Related rates question involving volume of cone

1. Nov 21, 2014

needingtoknow

1. The problem statement, all variables and given/known data

Sand falls from a conveyor belt at the rate of 10m^3/min onto the top of a conical pile. The height of the pile is always 3/8ths of the base diameter.

How fast is the radius changing when the pile is 4 m high?

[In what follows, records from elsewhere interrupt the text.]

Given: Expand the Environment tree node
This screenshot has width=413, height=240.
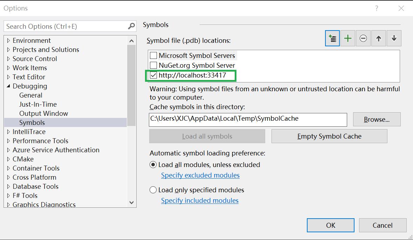Looking at the screenshot, I should click(x=8, y=41).
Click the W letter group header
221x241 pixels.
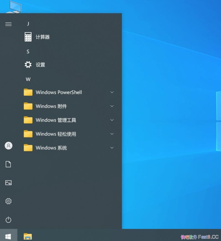[x=28, y=79]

3. The attempt at a solution

V = pir^2 (4/3) -- volume of a cone

dv/dt = (4pi/3)(2r)(dr/dt)
10 = (4pi/3)(2)(16/3)(dr/dt)
10 = (128pi/9)(dr/dt)
dr/dt = 0.224

The answer is 0.1119 m/sec. What am I doing wrong?

2. Nov 21, 2014

SteamKing

Staff Emeritus
You might want to confirm this formula for the volume of a cone. Remember, volume has units of L3, and there are units of L2 here. There is also no accounting for the height of the cone in this formula.

3. Nov 21, 2014

needingtoknow

The formula is correct I just mislabelled it. I meant to say that V = pir^2 (4/3) -- volume of a cone when h = 4.

4. Nov 21, 2014

Staff: Mentor

Might be right (I did not check the prefactor), but the height is not constant. It changes together with r. You cannot consider one change and ignore the other one.

5. Nov 21, 2014

LCKurtz

The volume of a cone is $V=\frac 1 3 \pi r^2 h$. You must avoid putting in the instantaneous values before you differentiate to get the related rates equation.